Data mining — Cost matrix

If, by default, all misclassifications had equal weights, target values (class labels) that appear less frequently would not be privileged. You might obtain a model that misclassifies these less frequent target values while achieving a very low overall error rate. To improve classification decision trees and to get better models with such 'skewed data', the Tree heuristic automatically generates an appropriate cost matrix to balance the distribution of class labels when a decision tree is trained. You can also manually adjust the cost matrix.

A cost matrix (error matrix) is also useful when specific classification errors are more severe than others.

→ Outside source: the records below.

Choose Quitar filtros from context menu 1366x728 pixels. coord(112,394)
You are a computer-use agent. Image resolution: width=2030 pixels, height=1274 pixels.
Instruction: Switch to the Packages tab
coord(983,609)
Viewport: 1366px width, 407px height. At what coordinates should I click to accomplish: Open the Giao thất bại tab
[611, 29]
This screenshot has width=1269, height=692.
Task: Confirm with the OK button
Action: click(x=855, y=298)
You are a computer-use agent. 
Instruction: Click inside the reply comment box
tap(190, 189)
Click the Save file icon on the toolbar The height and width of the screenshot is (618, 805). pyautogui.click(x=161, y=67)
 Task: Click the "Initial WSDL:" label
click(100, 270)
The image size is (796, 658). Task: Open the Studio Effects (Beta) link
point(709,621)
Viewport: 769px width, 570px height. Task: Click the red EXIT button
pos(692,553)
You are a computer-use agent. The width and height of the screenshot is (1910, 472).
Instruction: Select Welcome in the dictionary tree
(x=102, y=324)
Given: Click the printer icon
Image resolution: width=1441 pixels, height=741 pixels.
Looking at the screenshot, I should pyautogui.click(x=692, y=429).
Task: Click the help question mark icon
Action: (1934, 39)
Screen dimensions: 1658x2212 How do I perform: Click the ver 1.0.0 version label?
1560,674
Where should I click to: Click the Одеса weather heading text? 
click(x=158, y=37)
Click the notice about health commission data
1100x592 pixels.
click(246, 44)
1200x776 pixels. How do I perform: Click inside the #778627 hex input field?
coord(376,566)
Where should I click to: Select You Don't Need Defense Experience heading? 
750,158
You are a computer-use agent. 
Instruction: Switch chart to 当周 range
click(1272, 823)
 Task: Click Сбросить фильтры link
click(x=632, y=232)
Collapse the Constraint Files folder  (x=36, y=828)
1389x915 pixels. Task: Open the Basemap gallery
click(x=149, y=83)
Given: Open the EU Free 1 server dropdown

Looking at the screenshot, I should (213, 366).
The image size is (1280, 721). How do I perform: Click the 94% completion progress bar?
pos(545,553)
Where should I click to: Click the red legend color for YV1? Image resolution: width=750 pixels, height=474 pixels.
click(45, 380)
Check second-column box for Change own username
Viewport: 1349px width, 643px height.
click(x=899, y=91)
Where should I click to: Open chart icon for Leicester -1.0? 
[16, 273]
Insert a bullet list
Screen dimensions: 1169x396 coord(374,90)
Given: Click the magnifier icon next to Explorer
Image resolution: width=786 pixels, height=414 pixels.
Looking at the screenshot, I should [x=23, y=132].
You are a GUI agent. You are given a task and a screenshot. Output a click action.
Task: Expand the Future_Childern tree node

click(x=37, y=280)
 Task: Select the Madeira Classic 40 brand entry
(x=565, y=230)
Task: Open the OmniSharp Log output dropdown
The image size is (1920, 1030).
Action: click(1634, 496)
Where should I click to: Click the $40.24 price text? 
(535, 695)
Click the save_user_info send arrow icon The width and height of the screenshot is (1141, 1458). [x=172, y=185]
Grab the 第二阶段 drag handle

The Classification mining function tries to avoid classification errors with a high error weight. The trade-off of avoiding 'expensive' classification errors is an increased number of 'cheap' classification errors. Thus, the number of errors increases while the cost of the errors decreases in comparison with the same classification without a cost matrix. Weights specified must be greater than or equal to zero. The default weight is 1. The cost matrix diagonal must be zero.

You can assign error weights to misclassifications by specifying a cost matrix. The following table shows an example of a cost matrix. In this example, the following class labels are used:

High risk
Low risk
Safe

The error weight for classifying customer data as Safe, when it is actually High risk, is 7.0. The misclassification of Low risk as Safe has only an error weight of 3.0.

Table 1. Sample cost matrix table
Actual predicted weight
`High risk` `Safe`	7.0
`Low risk` `Safe`	3.0

Example:

Your input data might contain information about customers. 99% of these customers are satisfied, and 1% of these customers are not satisfied. You might want to build a model that predicts whether a customer is satisfied by using only a small training set of data. If you use only a small set of training data, you might obtain a degenerated pruned tree. This tree might consist only of one node that predicts that all of the customers are satisfied. This model seems to be of high quality because the error rate is very low (1%). However, to understand which attribute values describe a customer who is not satisfied, a different behavior is required.

You might want to enforce that the misclassification of a customer who is not satisfied is considered ten times as expensive as the misclassification of a customer who is satisfied.